▸ **EXERCISE**: Look for the word "agent" in the entries and copy each line where it appears.

▸ **DATA TO EXAMINE**:
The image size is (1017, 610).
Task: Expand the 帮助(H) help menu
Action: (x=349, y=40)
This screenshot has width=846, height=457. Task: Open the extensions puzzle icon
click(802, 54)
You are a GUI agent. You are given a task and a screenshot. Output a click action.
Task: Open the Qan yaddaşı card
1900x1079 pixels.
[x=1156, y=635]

==

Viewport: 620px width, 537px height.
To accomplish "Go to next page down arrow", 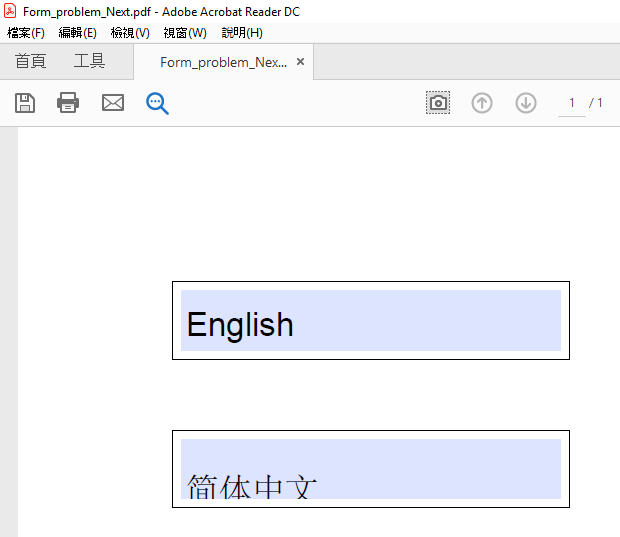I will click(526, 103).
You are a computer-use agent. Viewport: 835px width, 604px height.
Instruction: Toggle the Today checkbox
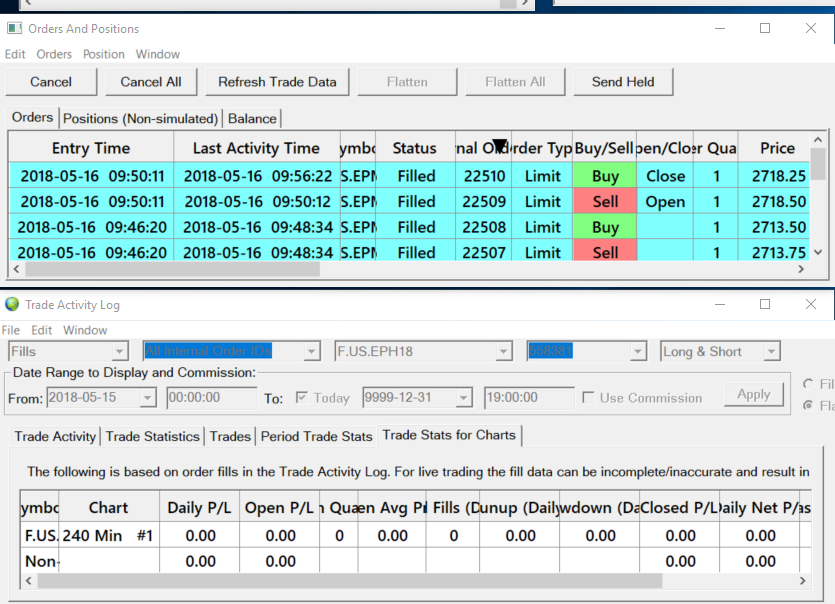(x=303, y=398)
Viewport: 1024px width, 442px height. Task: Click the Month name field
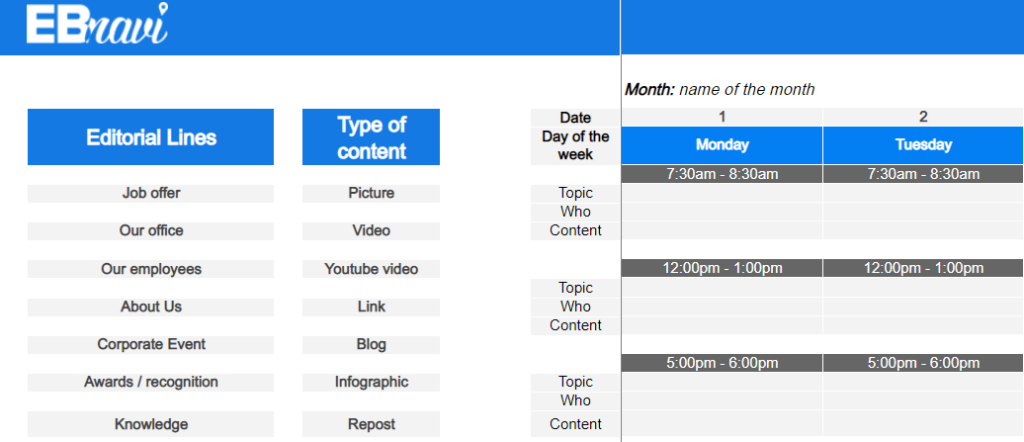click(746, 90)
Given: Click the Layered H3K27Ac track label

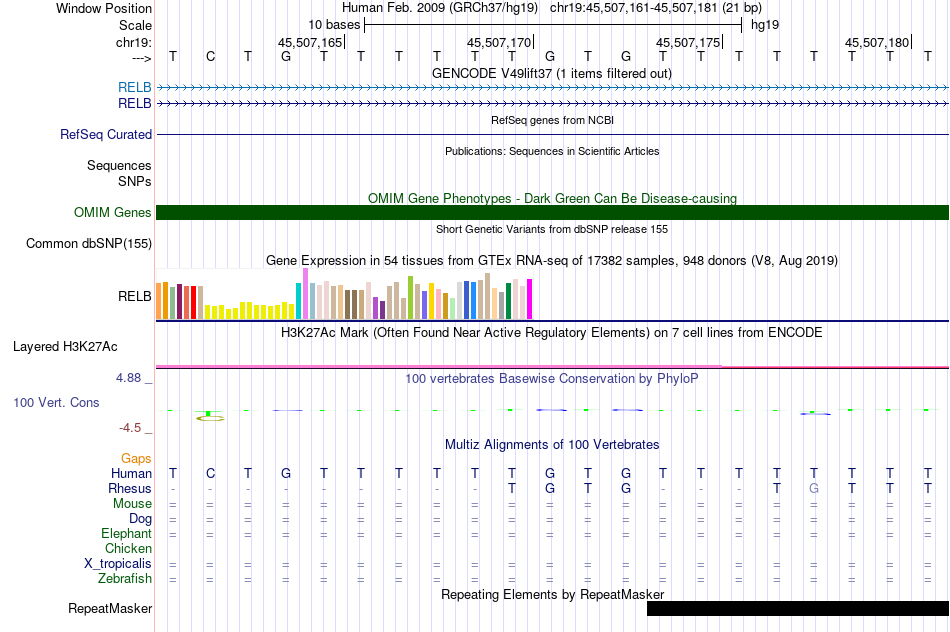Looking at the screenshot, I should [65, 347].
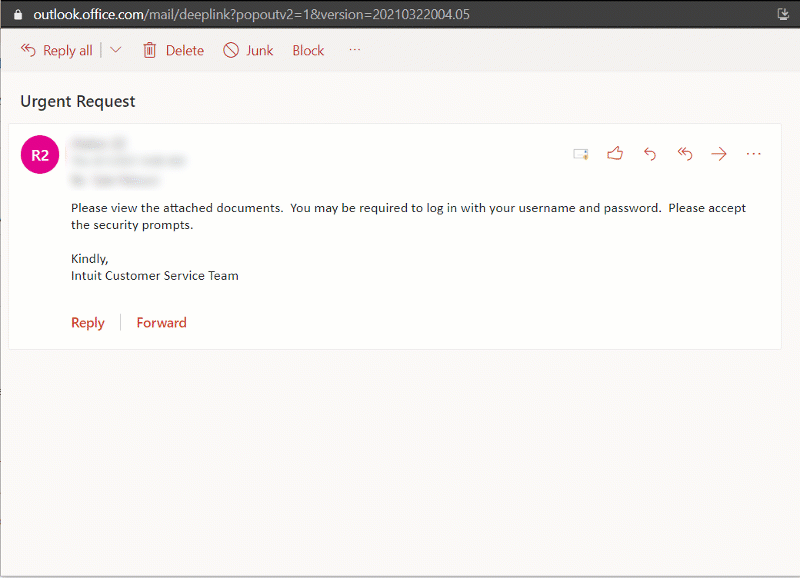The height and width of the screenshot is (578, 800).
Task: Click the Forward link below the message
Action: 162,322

▸ **RESULT OF THIS TASK**:
You are a GUI agent. You are given a task and a screenshot. Output a click action.
You are a computer-use agent. Viewport: 835px width, 604px height.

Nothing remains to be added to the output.